━━━━━ THE RECORDS ━━━━━

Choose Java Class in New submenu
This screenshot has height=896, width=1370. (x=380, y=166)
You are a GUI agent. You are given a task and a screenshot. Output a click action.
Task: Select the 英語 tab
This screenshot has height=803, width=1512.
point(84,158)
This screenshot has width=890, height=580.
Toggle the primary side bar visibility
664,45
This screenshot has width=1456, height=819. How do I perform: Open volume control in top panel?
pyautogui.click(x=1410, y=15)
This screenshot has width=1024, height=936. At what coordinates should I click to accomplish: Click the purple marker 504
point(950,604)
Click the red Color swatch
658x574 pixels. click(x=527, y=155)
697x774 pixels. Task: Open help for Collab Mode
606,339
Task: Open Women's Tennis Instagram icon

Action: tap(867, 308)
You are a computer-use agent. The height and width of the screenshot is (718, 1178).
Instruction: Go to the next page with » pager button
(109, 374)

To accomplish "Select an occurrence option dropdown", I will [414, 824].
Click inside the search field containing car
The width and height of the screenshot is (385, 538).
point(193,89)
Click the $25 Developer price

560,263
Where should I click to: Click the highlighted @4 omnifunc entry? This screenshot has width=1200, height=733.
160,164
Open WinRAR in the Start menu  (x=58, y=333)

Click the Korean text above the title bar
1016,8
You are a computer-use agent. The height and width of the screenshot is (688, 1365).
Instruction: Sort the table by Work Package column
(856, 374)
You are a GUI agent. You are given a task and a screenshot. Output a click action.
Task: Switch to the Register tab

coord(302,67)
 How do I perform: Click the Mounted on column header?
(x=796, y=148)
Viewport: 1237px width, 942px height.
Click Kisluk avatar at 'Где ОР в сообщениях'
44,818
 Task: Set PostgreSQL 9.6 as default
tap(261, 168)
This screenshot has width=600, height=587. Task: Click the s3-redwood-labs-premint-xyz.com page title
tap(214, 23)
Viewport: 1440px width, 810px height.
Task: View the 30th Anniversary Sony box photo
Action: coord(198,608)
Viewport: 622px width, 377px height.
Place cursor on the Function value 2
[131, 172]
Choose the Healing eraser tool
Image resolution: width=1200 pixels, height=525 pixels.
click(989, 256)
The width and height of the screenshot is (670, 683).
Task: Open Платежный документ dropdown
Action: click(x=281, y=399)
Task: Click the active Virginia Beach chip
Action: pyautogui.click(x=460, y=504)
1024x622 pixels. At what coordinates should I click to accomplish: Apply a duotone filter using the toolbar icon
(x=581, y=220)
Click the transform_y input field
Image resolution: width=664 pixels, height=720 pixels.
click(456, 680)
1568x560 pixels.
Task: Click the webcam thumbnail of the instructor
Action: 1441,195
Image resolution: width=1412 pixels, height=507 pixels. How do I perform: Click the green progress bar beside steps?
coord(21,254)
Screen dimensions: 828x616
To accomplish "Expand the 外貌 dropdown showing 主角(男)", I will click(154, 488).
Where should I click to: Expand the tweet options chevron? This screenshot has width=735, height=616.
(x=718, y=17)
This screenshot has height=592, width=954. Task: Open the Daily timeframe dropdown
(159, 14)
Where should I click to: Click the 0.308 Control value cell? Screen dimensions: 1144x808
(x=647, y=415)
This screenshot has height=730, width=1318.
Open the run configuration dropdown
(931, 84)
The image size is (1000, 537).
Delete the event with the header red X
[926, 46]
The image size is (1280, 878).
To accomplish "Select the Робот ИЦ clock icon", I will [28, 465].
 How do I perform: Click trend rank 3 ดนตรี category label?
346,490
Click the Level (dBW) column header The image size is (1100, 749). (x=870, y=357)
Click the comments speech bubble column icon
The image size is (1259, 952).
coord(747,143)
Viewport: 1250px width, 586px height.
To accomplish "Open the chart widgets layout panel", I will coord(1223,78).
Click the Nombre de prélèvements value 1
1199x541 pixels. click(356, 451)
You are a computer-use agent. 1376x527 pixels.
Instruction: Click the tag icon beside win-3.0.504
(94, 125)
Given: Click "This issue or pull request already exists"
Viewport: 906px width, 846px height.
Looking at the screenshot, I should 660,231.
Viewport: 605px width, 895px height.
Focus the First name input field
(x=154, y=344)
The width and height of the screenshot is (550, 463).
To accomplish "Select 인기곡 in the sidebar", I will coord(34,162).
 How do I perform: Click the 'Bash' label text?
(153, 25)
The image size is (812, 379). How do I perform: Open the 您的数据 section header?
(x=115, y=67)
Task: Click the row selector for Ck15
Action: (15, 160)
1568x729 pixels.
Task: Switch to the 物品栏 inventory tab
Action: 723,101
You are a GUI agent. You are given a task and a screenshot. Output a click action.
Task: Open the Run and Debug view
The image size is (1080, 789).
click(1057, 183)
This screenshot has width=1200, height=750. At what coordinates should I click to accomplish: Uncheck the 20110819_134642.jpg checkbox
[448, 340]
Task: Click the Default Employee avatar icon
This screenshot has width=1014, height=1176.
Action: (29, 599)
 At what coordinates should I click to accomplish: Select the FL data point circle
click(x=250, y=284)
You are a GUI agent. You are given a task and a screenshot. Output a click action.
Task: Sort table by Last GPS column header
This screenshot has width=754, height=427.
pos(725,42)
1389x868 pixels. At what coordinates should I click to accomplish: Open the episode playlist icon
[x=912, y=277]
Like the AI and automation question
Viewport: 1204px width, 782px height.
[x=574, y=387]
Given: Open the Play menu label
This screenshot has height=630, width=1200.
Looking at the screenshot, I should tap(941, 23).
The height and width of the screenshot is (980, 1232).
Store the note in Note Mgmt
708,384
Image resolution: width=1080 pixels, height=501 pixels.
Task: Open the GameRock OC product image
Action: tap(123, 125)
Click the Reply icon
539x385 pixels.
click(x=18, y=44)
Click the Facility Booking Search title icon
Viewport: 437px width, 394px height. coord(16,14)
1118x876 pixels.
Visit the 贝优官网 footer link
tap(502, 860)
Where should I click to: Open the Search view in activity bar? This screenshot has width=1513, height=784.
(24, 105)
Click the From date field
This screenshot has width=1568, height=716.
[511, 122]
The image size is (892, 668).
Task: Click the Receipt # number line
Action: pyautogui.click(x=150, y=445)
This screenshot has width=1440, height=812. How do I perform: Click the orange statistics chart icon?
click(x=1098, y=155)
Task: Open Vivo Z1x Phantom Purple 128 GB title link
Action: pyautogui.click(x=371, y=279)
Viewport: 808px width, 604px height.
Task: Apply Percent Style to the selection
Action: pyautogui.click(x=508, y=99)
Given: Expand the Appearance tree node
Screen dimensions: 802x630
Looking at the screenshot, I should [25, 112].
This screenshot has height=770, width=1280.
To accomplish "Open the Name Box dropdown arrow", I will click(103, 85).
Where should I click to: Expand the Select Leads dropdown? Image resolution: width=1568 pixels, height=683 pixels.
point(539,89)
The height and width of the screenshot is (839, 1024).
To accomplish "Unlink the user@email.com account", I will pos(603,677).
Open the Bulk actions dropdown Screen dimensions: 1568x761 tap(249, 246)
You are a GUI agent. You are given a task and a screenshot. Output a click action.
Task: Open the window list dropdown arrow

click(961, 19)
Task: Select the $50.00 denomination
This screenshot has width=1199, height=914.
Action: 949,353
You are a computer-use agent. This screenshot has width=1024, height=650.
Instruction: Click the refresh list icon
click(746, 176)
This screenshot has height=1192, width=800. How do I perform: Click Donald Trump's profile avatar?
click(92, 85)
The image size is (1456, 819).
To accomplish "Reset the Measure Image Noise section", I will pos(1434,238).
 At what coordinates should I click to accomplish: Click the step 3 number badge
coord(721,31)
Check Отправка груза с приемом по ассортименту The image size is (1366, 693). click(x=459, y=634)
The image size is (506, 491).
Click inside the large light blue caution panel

━━━━━

TASK - Extract each line of the listing above, copying it word for word.

WRITTEN SOLUTION -
Choose Java Class in New submenu
This screenshot has height=896, width=1370. (x=380, y=166)
You are a GUI agent. You are given a task and a screenshot. Output a click action.
Task: Select the 英語 tab
This screenshot has height=803, width=1512.
point(84,158)
This screenshot has width=890, height=580.
Toggle the primary side bar visibility
664,45
This screenshot has width=1456, height=819. How do I perform: Open volume control in top panel?
pyautogui.click(x=1410, y=15)
This screenshot has width=1024, height=936. At what coordinates should I click to accomplish: Click the purple marker 504
point(950,604)
Click the red Color swatch
658x574 pixels. click(x=527, y=155)
697x774 pixels. Task: Open help for Collab Mode
606,339
Task: Open Women's Tennis Instagram icon

Action: tap(867, 308)
You are a computer-use agent. The height and width of the screenshot is (718, 1178).
Instruction: Go to the next page with » pager button
(109, 374)

To accomplish "Select an occurrence option dropdown", I will [414, 824].
Click inside the search field containing car
The width and height of the screenshot is (385, 538).
point(193,89)
Click the $25 Developer price

560,263
Where should I click to: Click the highlighted @4 omnifunc entry? This screenshot has width=1200, height=733.
160,164
Open WinRAR in the Start menu  (x=58, y=333)

Click the Korean text above the title bar
1016,8
You are a computer-use agent. The height and width of the screenshot is (688, 1365).
Instruction: Sort the table by Work Package column
(856, 374)
You are a GUI agent. You are given a task and a screenshot. Output a click action.
Task: Switch to the Register tab

coord(302,67)
 How do I perform: Click the Mounted on column header?
(x=796, y=148)
Viewport: 1237px width, 942px height.
Click Kisluk avatar at 'Где ОР в сообщениях'
44,818
 Task: Set PostgreSQL 9.6 as default
tap(261, 168)
This screenshot has width=600, height=587. Task: Click the s3-redwood-labs-premint-xyz.com page title
tap(214, 23)
Viewport: 1440px width, 810px height.
Task: View the 30th Anniversary Sony box photo
Action: coord(198,608)
Viewport: 622px width, 377px height.
Place cursor on the Function value 2
[131, 172]
Choose the Healing eraser tool
Image resolution: width=1200 pixels, height=525 pixels.
click(989, 256)
The width and height of the screenshot is (670, 683).
Task: Open Платежный документ dropdown
Action: click(x=281, y=399)
Task: Click the active Virginia Beach chip
Action: pyautogui.click(x=460, y=504)
1024x622 pixels. At what coordinates should I click to accomplish: Apply a duotone filter using the toolbar icon
(x=581, y=220)
Click the transform_y input field
Image resolution: width=664 pixels, height=720 pixels.
click(456, 680)
1568x560 pixels.
Task: Click the webcam thumbnail of the instructor
Action: 1441,195
Image resolution: width=1412 pixels, height=507 pixels. How do I perform: Click the green progress bar beside steps?
coord(21,254)
Screen dimensions: 828x616
To accomplish "Expand the 外貌 dropdown showing 主角(男)", I will click(154, 488).
Where should I click to: Expand the tweet options chevron? This screenshot has width=735, height=616.
(x=718, y=17)
This screenshot has height=592, width=954. Task: Open the Daily timeframe dropdown
(159, 14)
Where should I click to: Click the 0.308 Control value cell? Screen dimensions: 1144x808
(x=647, y=415)
This screenshot has height=730, width=1318.
Open the run configuration dropdown
(931, 84)
The image size is (1000, 537).
Delete the event with the header red X
[926, 46]
The image size is (1280, 878).
To accomplish "Select the Робот ИЦ clock icon", I will [28, 465].
 How do I perform: Click trend rank 3 ดนตรี category label?
346,490
Click the Level (dBW) column header The image size is (1100, 749). (x=870, y=357)
Click the comments speech bubble column icon
The image size is (1259, 952).
coord(747,143)
Viewport: 1250px width, 586px height.
To accomplish "Open the chart widgets layout panel", I will coord(1223,78).
Click the Nombre de prélèvements value 1
1199x541 pixels. click(356, 451)
You are a computer-use agent. 1376x527 pixels.
Instruction: Click the tag icon beside win-3.0.504
(94, 125)
Given: Click "This issue or pull request already exists"
Viewport: 906px width, 846px height.
Looking at the screenshot, I should 660,231.
Viewport: 605px width, 895px height.
Focus the First name input field
(x=154, y=344)
The width and height of the screenshot is (550, 463).
To accomplish "Select 인기곡 in the sidebar", I will coord(34,162).
 How do I perform: Click the 'Bash' label text?
(153, 25)
The image size is (812, 379). How do I perform: Open the 您的数据 section header?
(x=115, y=67)
Task: Click the row selector for Ck15
Action: (15, 160)
1568x729 pixels.
Task: Switch to the 物品栏 inventory tab
Action: 723,101
You are a GUI agent. You are given a task and a screenshot. Output a click action.
Task: Open the Run and Debug view
The image size is (1080, 789).
click(1057, 183)
This screenshot has width=1200, height=750. At what coordinates should I click to accomplish: Uncheck the 20110819_134642.jpg checkbox
[448, 340]
Task: Click the Default Employee avatar icon
This screenshot has width=1014, height=1176.
Action: (29, 599)
 At what coordinates should I click to accomplish: Select the FL data point circle
click(x=250, y=284)
You are a GUI agent. You are given a task and a screenshot. Output a click action.
Task: Sort table by Last GPS column header
This screenshot has width=754, height=427.
pos(725,42)
1389x868 pixels. At what coordinates should I click to accomplish: Open the episode playlist icon
[x=912, y=277]
Like the AI and automation question
Viewport: 1204px width, 782px height.
[x=574, y=387]
Given: Open the Play menu label
This screenshot has height=630, width=1200.
Looking at the screenshot, I should tap(941, 23).
The height and width of the screenshot is (980, 1232).
Store the note in Note Mgmt
708,384
Image resolution: width=1080 pixels, height=501 pixels.
Task: Open the GameRock OC product image
Action: tap(123, 125)
Click the Reply icon
539x385 pixels.
click(x=18, y=44)
Click the Facility Booking Search title icon
Viewport: 437px width, 394px height. coord(16,14)
1118x876 pixels.
Visit the 贝优官网 footer link
tap(502, 860)
Where should I click to: Open the Search view in activity bar? This screenshot has width=1513, height=784.
(24, 105)
Click the From date field
This screenshot has width=1568, height=716.
[511, 122]
The image size is (892, 668).
Task: Click the Receipt # number line
Action: pyautogui.click(x=150, y=445)
This screenshot has width=1440, height=812. How do I perform: Click the orange statistics chart icon?
click(x=1098, y=155)
Task: Open Vivo Z1x Phantom Purple 128 GB title link
Action: pyautogui.click(x=371, y=279)
Viewport: 808px width, 604px height.
Task: Apply Percent Style to the selection
Action: pyautogui.click(x=508, y=99)
Given: Expand the Appearance tree node
Screen dimensions: 802x630
Looking at the screenshot, I should [25, 112].
This screenshot has height=770, width=1280.
To accomplish "Open the Name Box dropdown arrow", I will click(103, 85).
Where should I click to: Expand the Select Leads dropdown? Image resolution: width=1568 pixels, height=683 pixels.
point(539,89)
The height and width of the screenshot is (839, 1024).
To accomplish "Unlink the user@email.com account", I will pos(603,677).
Open the Bulk actions dropdown Screen dimensions: 1568x761 tap(249, 246)
You are a GUI agent. You are given a task and a screenshot. Output a click action.
Task: Open the window list dropdown arrow

click(961, 19)
Task: Select the $50.00 denomination
This screenshot has width=1199, height=914.
Action: 949,353
You are a computer-use agent. This screenshot has width=1024, height=650.
Instruction: Click the refresh list icon
click(746, 176)
This screenshot has height=1192, width=800. How do I perform: Click Donald Trump's profile avatar?
click(92, 85)
The image size is (1456, 819).
To accomplish "Reset the Measure Image Noise section", I will pos(1434,238).
 At what coordinates should I click to accomplish: Click the step 3 number badge
coord(721,31)
Check Отправка груза с приемом по ассортименту The image size is (1366, 693). click(x=459, y=634)
The image size is (506, 491).
Click inside the large light blue caution panel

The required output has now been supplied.